Records for the task
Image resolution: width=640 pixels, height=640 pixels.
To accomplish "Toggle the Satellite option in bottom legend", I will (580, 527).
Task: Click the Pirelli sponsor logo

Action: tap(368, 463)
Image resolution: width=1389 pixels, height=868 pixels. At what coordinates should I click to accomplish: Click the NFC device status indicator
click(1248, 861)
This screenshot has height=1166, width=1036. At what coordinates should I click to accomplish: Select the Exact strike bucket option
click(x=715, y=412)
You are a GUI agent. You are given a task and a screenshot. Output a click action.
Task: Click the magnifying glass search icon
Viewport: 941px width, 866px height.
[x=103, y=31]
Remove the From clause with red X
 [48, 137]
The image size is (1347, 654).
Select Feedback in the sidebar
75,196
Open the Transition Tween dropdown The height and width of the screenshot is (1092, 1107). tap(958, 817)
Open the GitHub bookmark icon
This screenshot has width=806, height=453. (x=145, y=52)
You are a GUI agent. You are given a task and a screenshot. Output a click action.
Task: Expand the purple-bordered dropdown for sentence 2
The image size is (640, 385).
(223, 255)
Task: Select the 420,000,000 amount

Exercise requirements
Give only the number of lines above holding "dropdown".

Response to the task
2